Parents have been counselled about the issues in the ba,need to continue neocate feeds pallada and medications as advised.

Discussion:
Cow’s milk protein allergy (CMPA) is not a rare condition seen in young children, particularly in the first year of life. Incidence is 2% to 7.5%. 
CMPA is classified into immunoglobulin E (IgE)- or non-IgE-mediated reactions. 
Non-IgE can be acute or chronic, it includes a range of symptoms predominantly affecting the gastrointestinal system, with varying severity. 
Chronic forms of food protein induced enterocolitis syndrome (FPIEs) occur mainly in children under four months of age after repeated ingestion of cow’s milk protein (CMP), characterized intermittent vomiting, chronic diarrhea, and weight loss. Blood tests may show anemia, hypoalbuminemia, thrombocytosis, leukocytosis with left shift and eosinophilia, dehydration, metabolic acidosis, or methemoglobinemia. MTreatment consists of the elimination of CMP from the diet.

Methemoglobin is an altered state of hemoglobin in which the heme iron is oxidized from the ferrous (Fe2+) to the ferric (Fe3+) form. As a result, methemoglobin is insufficient for carrying oxygen, leading to cyanosis. The blood concentration of methemoglobin is normally between 0% and 2%. 

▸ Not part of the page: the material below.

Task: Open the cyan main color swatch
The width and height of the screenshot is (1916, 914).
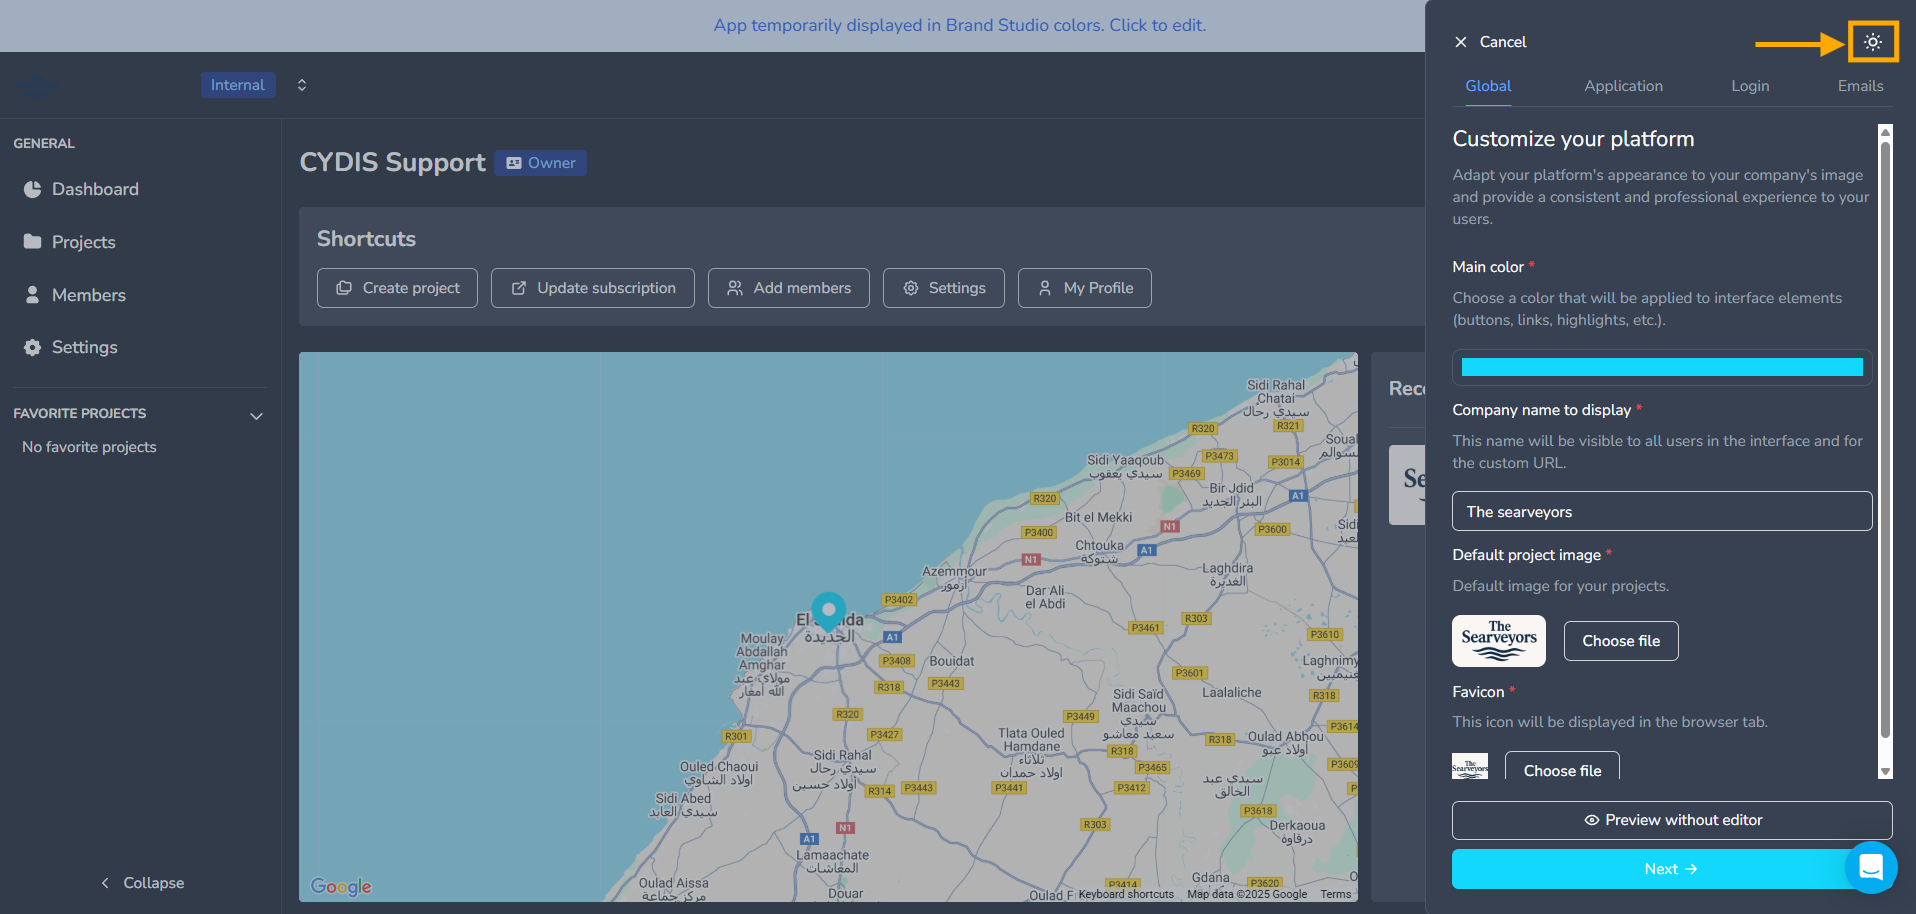Action: (x=1661, y=367)
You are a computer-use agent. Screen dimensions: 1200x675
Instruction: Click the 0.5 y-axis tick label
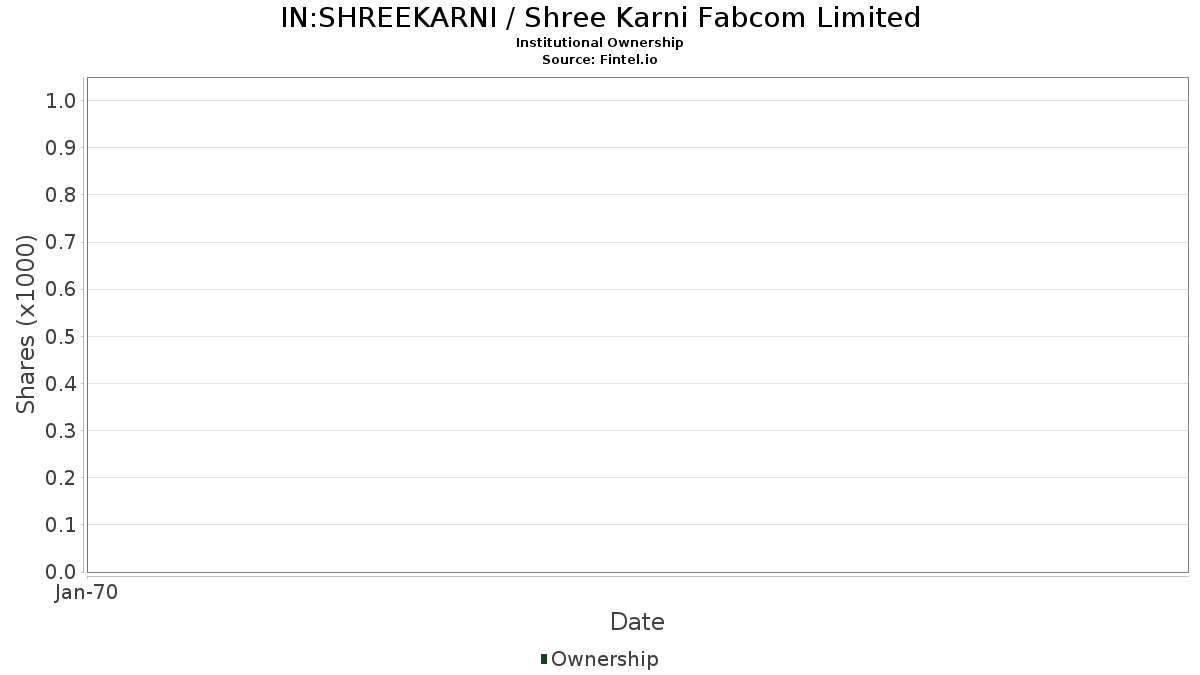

There is no exact cause for methemoglobinemia in FPIES,but result in severe intestinal inflammation and decreased catalase activity, resulting in increased intestinal nitrites and increased heme molecule oxidation, which contributes to methemoglobinemia 
Treatment with methylene blue should be considered when the concentration rises above 20% in symptomatic patients and 30% in asymptomatic patients, although the decision to treat may be made at lower concentrations if symptoms persist or are severe.